William & Mary has launched an online dashboard to keep the community informed about the university’s return-to-campus COVID-19 testing results.
The second phase of the dashboard launched this week and features data from W&M’s testing program, including the number of tests conducted and the number of positive test results among students and employees.
The university has partnered with Kallaco and VCU Health Services to test all students before their return to W&M this fall as well as any employees who may be working on campus. The university also began prevalence testing Aug. 24 for students and employees on campus.
According to the dashboard, 4,422 students and 604 employees had been tested by Aug. 25. As of that date, a total of 13 students tested positive as part of the university’s pre-arrival program, meaning they tested positive before arriving on campus and were not permitted to come to campus. Students were and still are required to remain at home until they receive a negative test result. None of the students who tested positive are currently on campus. Less than 10 employees have tested positive, and they are also required to remain at home.
“No one should take these early results as license to relax our vigilance,” W&M President Katherine A. Rowe said in a message to campus Aug. 18. “We need to turn these rules of behavior into habits of behavior. It is imperative that we all hold ourselves accountable for keeping our campus and neighbors safe.”

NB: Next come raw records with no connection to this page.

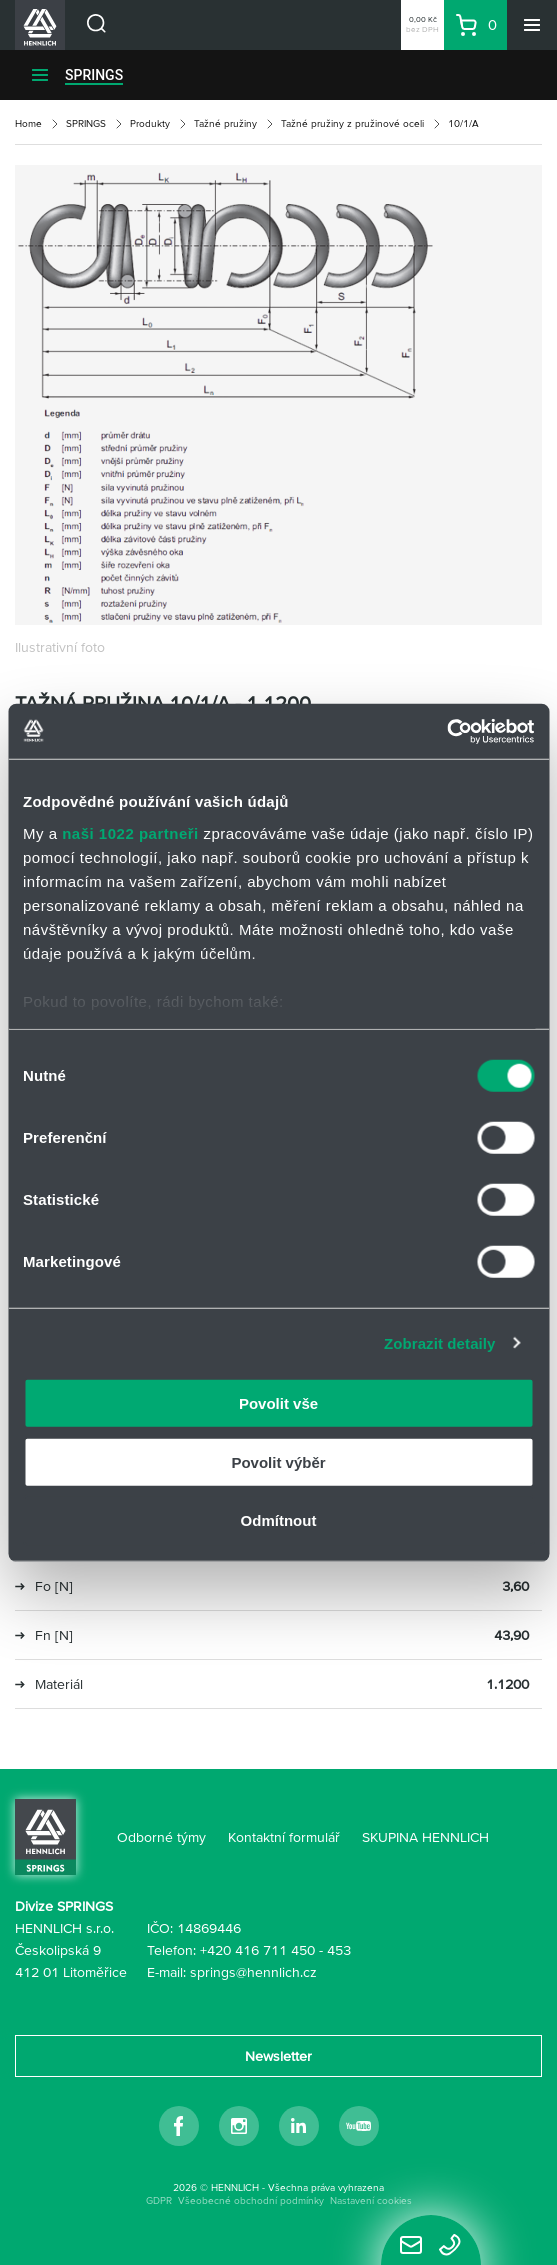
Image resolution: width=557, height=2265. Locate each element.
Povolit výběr (278, 1461)
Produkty (150, 123)
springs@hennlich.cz (253, 1972)
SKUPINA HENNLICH (425, 1837)
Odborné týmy (161, 1837)
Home (28, 123)
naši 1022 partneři (130, 832)
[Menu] (532, 25)
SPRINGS (94, 75)
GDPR (159, 2200)
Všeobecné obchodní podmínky (251, 2200)
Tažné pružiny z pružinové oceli (352, 123)
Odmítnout (279, 1520)
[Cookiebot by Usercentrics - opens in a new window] (446, 731)
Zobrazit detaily (440, 1342)
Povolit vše (278, 1403)
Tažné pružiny (225, 123)
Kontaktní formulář (284, 1837)
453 (339, 1950)
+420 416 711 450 (257, 1950)
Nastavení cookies (371, 2200)
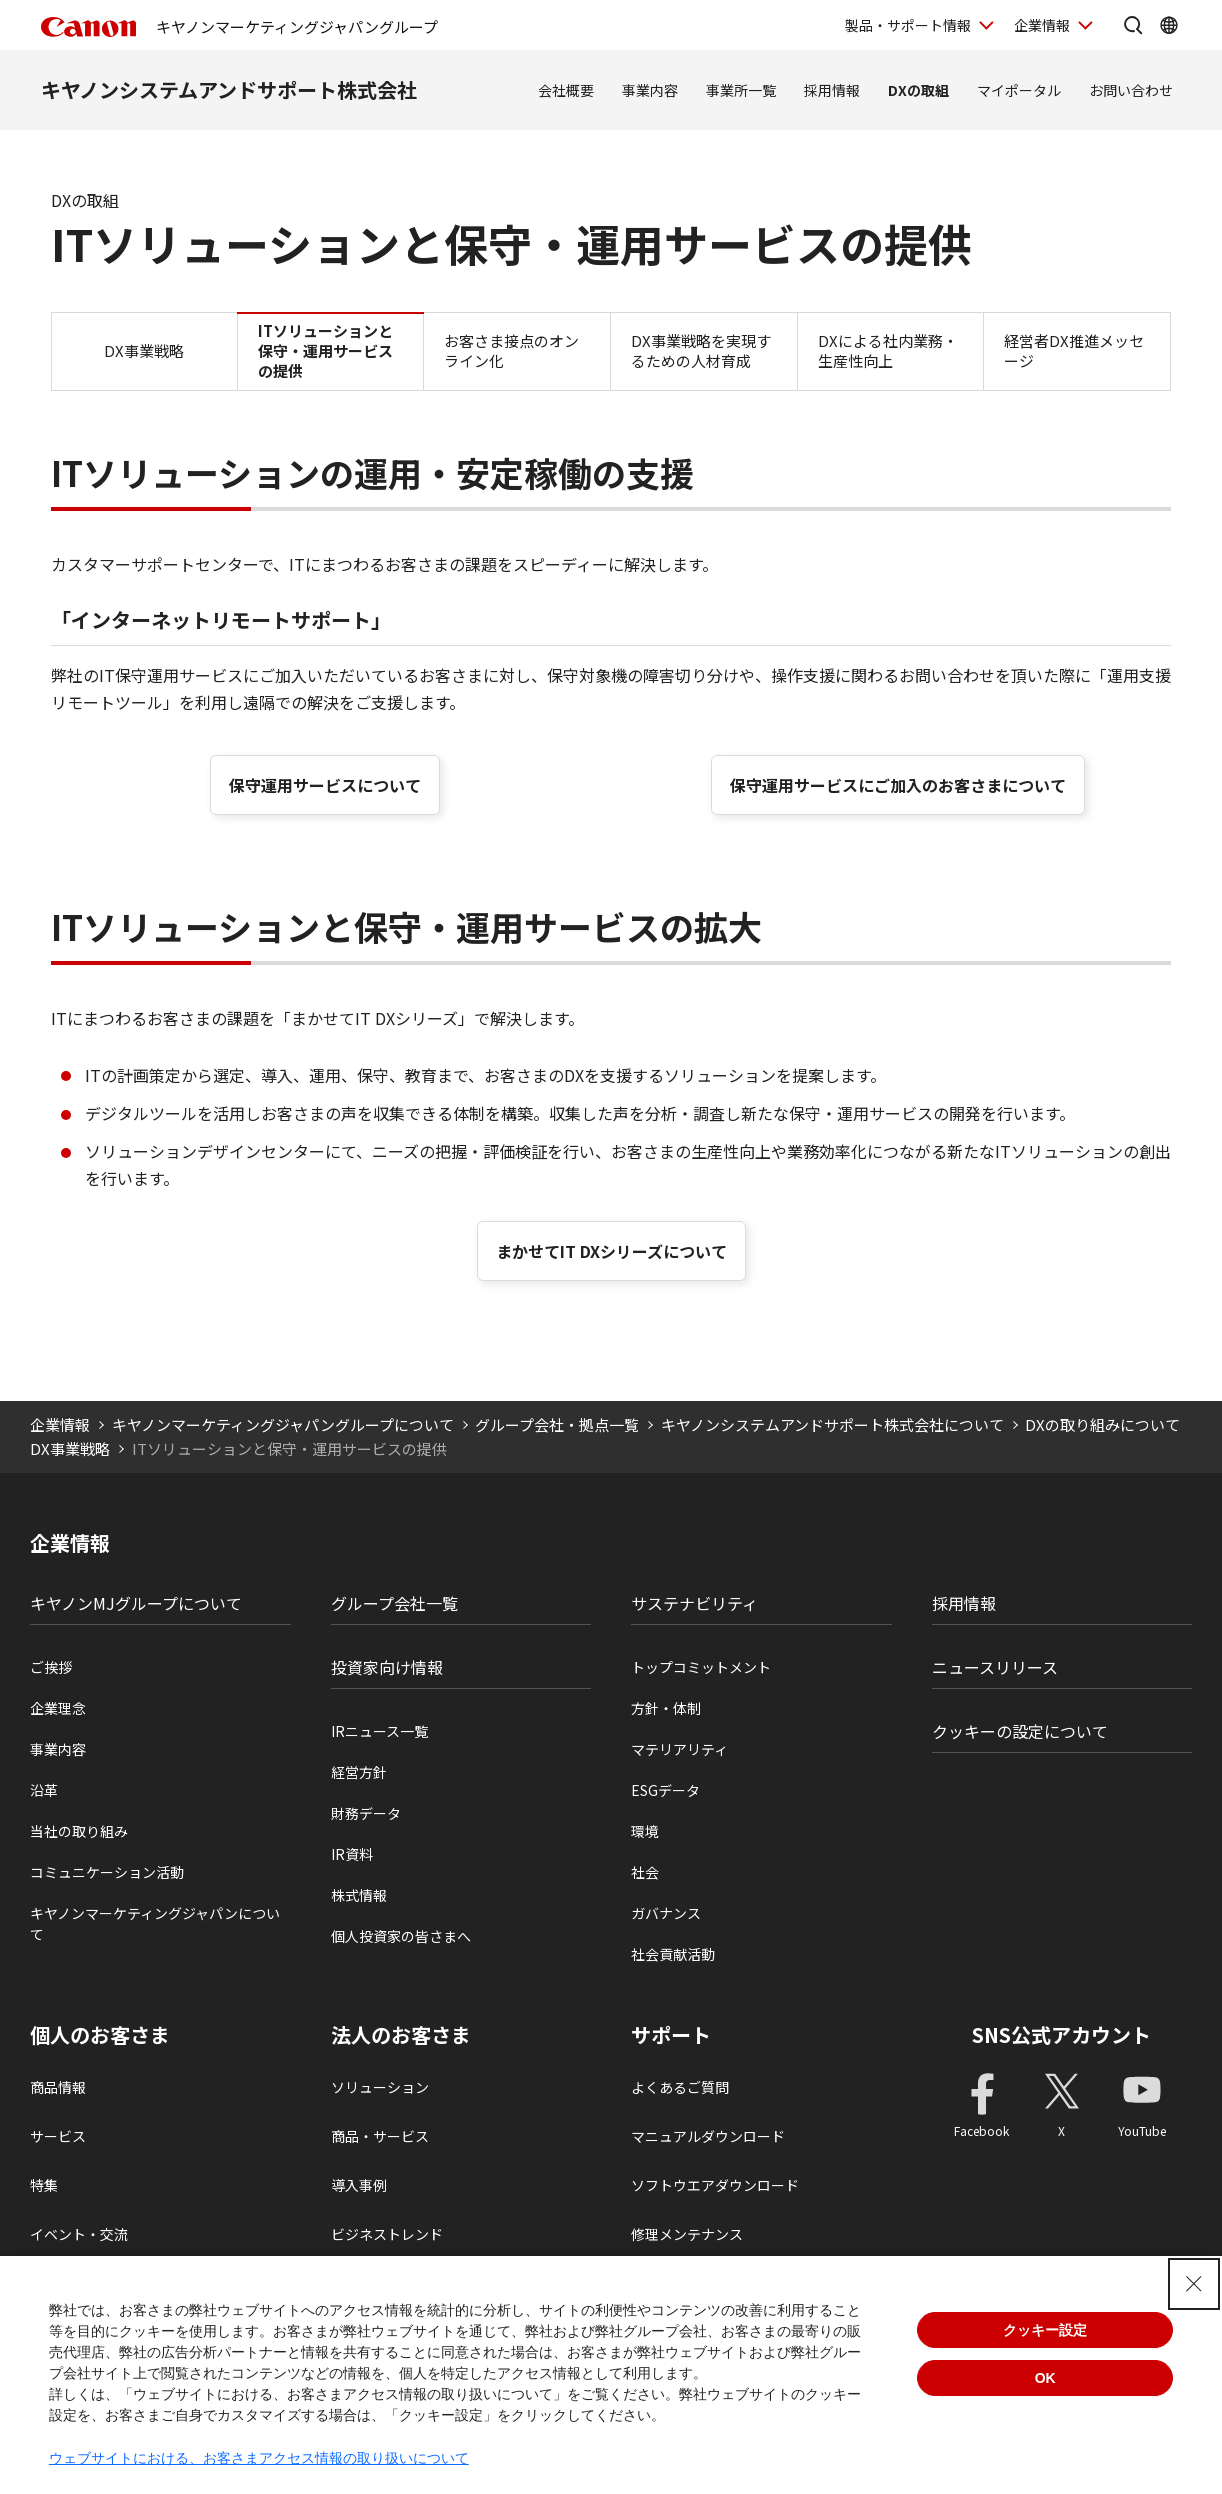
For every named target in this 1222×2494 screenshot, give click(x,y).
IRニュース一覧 (379, 1731)
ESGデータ (665, 1790)
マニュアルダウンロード (708, 2136)
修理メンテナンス (687, 2234)
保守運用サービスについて (325, 785)
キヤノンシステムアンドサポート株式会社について (832, 1424)
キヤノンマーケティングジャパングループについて (283, 1424)
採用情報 (832, 90)
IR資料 (352, 1854)
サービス (58, 2136)
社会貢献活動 (673, 1954)
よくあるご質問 (680, 2087)
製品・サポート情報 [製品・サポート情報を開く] (908, 25)
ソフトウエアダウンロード (715, 2185)
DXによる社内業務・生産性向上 (888, 350)
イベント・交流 (79, 2234)
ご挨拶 (51, 1667)
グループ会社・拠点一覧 (557, 1424)
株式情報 (359, 1895)
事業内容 (650, 90)
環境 (645, 1831)
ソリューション (380, 2087)
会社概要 (566, 90)
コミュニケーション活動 (107, 1872)
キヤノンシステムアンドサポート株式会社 (229, 89)
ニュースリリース (995, 1667)
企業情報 (60, 1424)
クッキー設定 (1045, 2330)
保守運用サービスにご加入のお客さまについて (898, 785)
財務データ (366, 1813)
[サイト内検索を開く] (1133, 25)
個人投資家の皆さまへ (401, 1936)
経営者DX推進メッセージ (1074, 350)
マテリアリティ (679, 1749)
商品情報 (58, 2087)
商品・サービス (380, 2136)
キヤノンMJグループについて (136, 1603)
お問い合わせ (1131, 90)
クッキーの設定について (1020, 1731)
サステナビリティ (694, 1603)
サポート (671, 2035)
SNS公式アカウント (1061, 2034)
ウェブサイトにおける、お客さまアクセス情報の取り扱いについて (259, 2458)
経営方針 (359, 1772)
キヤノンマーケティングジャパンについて (155, 1923)
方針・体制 (666, 1708)
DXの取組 (918, 90)
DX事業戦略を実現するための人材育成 (701, 350)
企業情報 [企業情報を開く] (1042, 25)
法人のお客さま (401, 2035)
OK (1045, 2378)
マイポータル (1019, 90)
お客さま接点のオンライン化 (511, 350)
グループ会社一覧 (394, 1603)
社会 (645, 1872)
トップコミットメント (701, 1667)
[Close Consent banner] (1194, 2284)
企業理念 (58, 1708)
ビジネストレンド (387, 2234)
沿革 (44, 1790)
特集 (44, 2185)
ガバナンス (666, 1913)
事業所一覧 (741, 90)
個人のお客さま (100, 2035)
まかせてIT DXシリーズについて (611, 1251)
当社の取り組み (79, 1831)
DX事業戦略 (144, 350)
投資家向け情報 (387, 1667)
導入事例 (359, 2185)
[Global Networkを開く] (1169, 25)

Created by Information Technology with assistance from University Communications and Procurement, the dashboard is meant to inform the campus community of both the progress of the return-to-campus testing program and the latest data coming out of the Virginia Department of Health, according to Louis Hubert, IT senior applications administrator. The data on the dashboard is expected to be updated daily, and while it will not show the full extent of potential spread, it can provide a snapshot in time of the relative prevalence of the virus within the community.
The dashboard should be useful to anyone who has an interest in the progress of the testing campaign, said Hubert.
“This includes all facets of the campus community, but also members of the community at large,” said Scott Steward, IT technology architect.
The first iteration of the dashboard launched Aug. 18 and primarily featured regional data from the Virginia Department of Health. The data on the dashboard is being provided by Kallaco and VCU Health Services or pulled from publicly available VDH feeds.
The team that created the dashboard is looking to continue expanding its offerings, possibly incorporating more detailed data from VDH, a GIS-style map visualization and prevalence testing data in the future.
“We would really appreciate any feedback on what data and visualizations are most relevant to the community and decision-makers,” said Hubert.
The dashboard is important because it tells a story, said Hubert.
“It illustrates how the university is taking steps to provide a safer environment for the campus community and is a key component to proper decision-making both in the present and moving forward,” he said.
It would be unrealistic to predict that there will be no cases in the W&M community this fall, Rowe said in her email.“Yet it is within our control to limit the spread of this virus,” she said. “Mask up. Wash your hands. Maintain physical distance. Fully-embraced, these habits of care and respect will have a direct impact on the trajectory of W&M’s fall semester.”